Suddenly, Nicola doesn’t seem quite so privileged.
Suddenly I no longer want to be her model mum - her beauty feels like a curse. I am yet to learn that rape has nothing to do with how you look and is everything about power.
“Shit”
It’s all I can say over and over, but hopefully my eyes say more. They frantically scribble bridges.
“He doesn’t know…..that we saw it.”
Nicola says.
“And neither does my mum. Andrea and I went back to bed. Cried with each other all night- she’s my little sister, I had to comfort her, tell her it would be okay. He moved out the next day and we decided we’d never mention it. Didn’t want my mum to feel bad….that we’d seen it…I know she’d feel awful if she knew”
The rest of the journey home is beyond awkward. I want to talk about Tube Mice, my new Hanoi Rocks LP, Camden market, to point out ‘Stevenage’……
But how can I, when I now share this sordid secret? This burden this young girl and her sister have carried for over a year. Her blue eyes are misting. I know that telling me has dragged it to the surface like a dirty tide. But what else could she do, seeing me sing his praises like that?
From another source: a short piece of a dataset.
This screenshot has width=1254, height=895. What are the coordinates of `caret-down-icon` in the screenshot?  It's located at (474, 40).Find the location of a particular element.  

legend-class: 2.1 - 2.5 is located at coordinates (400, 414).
I picture my own dad, doing his ‘Robin Hood routine’. Trotting out his well-used monologue to try to justify his own crimes.
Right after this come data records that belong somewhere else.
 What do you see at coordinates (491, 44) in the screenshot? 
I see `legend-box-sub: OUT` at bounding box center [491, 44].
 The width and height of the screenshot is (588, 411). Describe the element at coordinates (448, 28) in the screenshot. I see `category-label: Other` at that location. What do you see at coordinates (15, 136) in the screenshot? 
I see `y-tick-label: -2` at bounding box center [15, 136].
“Whatever you think of me, Julie…..”
He’d always finish with.
“…….just remember I’ve never murdered anyone….. never raped anyone…..”
He’d often say it. As though I should be grateful he wasn’t an even bigger screw up than he was.
“No dad!”
I want to scream.
“You did a fucking armed robbery with a sawn off shot gun, and THAT IS ALSO NOT OK!”
But he’s not here. He’s serving 16 years, and so instead I reach across the table on the train, hug the life out of my dear friend, and we both declare that dads are shit and we’ll do just fine without them, thank you.
I lived through those exciting times when the massive changes took place in fashion and music, you felt grown up at 15, and your story evoked all those memories for me. London was wonderful then and there was no fear for yourself or of crime etc. Police were always around walking the beat and of course you avoided the “sleazier” areas which you were warned against many times by your parents…
However what a shocking end to your story and what happened to your friend (and you also). I sometimes think how lucky I was to have had a good childhood and caring parents. I was not aware of any abuse that was happening and still happens in families all behind closed doors. Of course nobody talked about things like this then and you just thought everybody's family was the same as yours. The only thing that seems to have changed is that there are now places to go to for help yet it is still happening…
What a piece of writing, Julie.!
Raw, funny, visceral and clear and honest.
I’m honoured to ‘know’ you, and thanks.